You are viewing a plain text version of this content. The canonical link for it is here.
Posted to user@nutch.apache.org by vivekvl <vi...@yahoo.com> on 2013/07/19 07:24:30 UTC

Issue in generating URLs for re-fetching once db.fetch.interval.max elapses

I found a issue in shouldFetch() of AbstractFetchSchedule class.  (Nutch 2.1) 

Here even when (fetchTime - curTime > maxInterval * 1000L), the method
returns false with the below return statement. 

"return fetchTime <= curTime" 

The fetchTime is not reset within the if block, and hence the method returns
false (The javadoc of this method says "It will also check that fetchTime is
not too remote, in which case it lowers the interval and returns true.) 

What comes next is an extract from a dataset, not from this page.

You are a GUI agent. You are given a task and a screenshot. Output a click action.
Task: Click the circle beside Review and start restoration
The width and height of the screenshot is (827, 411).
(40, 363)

Whether this method need fix? (resetting fetchTime to curTime when interval
> maxinterval)  Any chance of this fix leading to strange generate and fetch
behavior? 



--
View this message in context: http://lucene.472066.n3.nabble.com/Issue-in-generating-URLs-for-re-fetching-once-db-fetch-interval-max-elapses-tp4079039.html
Sent from the Nutch - User mailing list archive at Nabble.com.

Re: Issue in generating URLs for re-fetching once db.fetch.interval.max elapses

Posted by Sebastian Nagel <wa...@googlemail.com>.
Hi,

> I am expecting this method to return true when maxInterval elapses for a
> page, so that it could be included in the generate list.

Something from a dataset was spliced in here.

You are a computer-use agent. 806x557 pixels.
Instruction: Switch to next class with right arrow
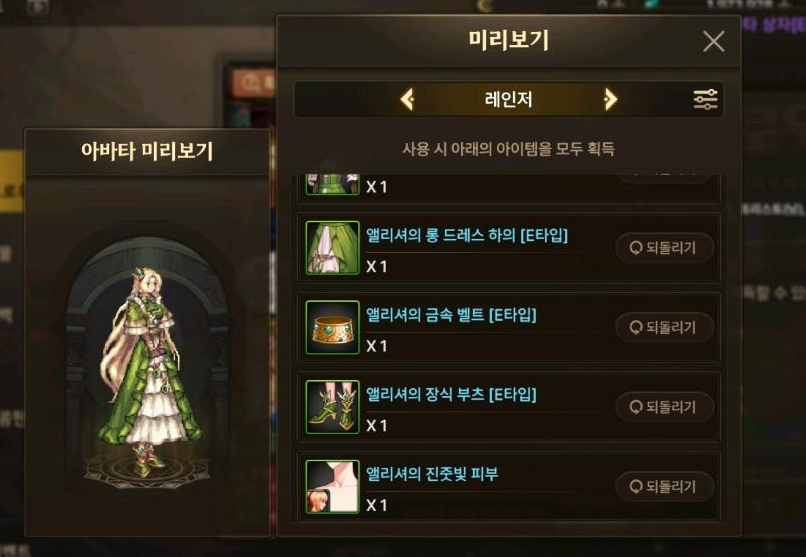[610, 99]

can you give an example where the fetchInterval gets larger than
maxInterval? Or a (next) fetch time more than maxInterval in the
future? If this happens that's a bug.

Indeed, 2.x code compared to 1.x seems wrong (at least different):

  public boolean shouldFetch(Text url, CrawlDatum datum, long curTime) {
    ...
    if (datum.getFetchTime() > curTime) {
      return false; // not time yet
    }
    return true;
  }

Sebastian

On 07/21/2013 10:16 AM, vivekvl wrote:
> Hi Lewis,
> I am expecting this method to return true when maxInterval elapses for a
> page, so that it could be included in the generate list.
> 
> @Override
> public boolean shouldFetch(String url, WebPage page, long curTime) {
>   // pages are never truly GONE - we have to check them from time to time.
>   // pages with too long fetchInterval are adjusted so that they fit within
>   // maximum fetchInterval (segment retention period).
>   long fetchTime = page.getFetchTime();
>   if (fetchTime - curTime > maxInterval * 1000L) {
>     if (page.getFetchInterval() > maxInterval) {
>       page.setFetchInterval(Math.round(maxInterval * 0.9f));
>     }
>     page.setFetchTime(curTime);
>   }
>   return fetchTime <= curTime;
> }
> 
> 
> 
> --
> View this message in context: http://lucene.472066.n3.nabble.com/Issue-in-generating-URLs-for-re-fetching-once-db-fetch-interval-max-elapses-tp4079039p4079343.html
> Sent from the Nutch - User mailing list archive at Nabble.com.
> 


Re: Issue in generating URLs for re-fetching once db.fetch.interval.max elapses

Posted by vivekvl <vi...@yahoo.com>.
Hi Lewis,
I am expecting this method to return true when maxInterval elapses for a
page, so that it could be included in the generate list.

@Override
public boolean shouldFetch(String url, WebPage page, long curTime) {
  // pages are never truly GONE - we have to check them from time to time.
  // pages with too long fetchInterval are adjusted so that they fit within
  // maximum fetchInterval (segment retention period).
  long fetchTime = page.getFetchTime();
  if (fetchTime - curTime > maxInterval * 1000L) {
    if (page.getFetchInterval() > maxInterval) {
      page.setFetchInterval(Math.round(maxInterval * 0.9f));
    }
    page.setFetchTime(curTime);
  }
  return fetchTime <= curTime;
}



--
View this message in context: http://lucene.472066.n3.nabble.com/Issue-in-generating-URLs-for-re-fetching-once-db-fetch-interval-max-elapses-tp4079039p4079343.html
Sent from the Nutch - User mailing list archive at Nabble.com.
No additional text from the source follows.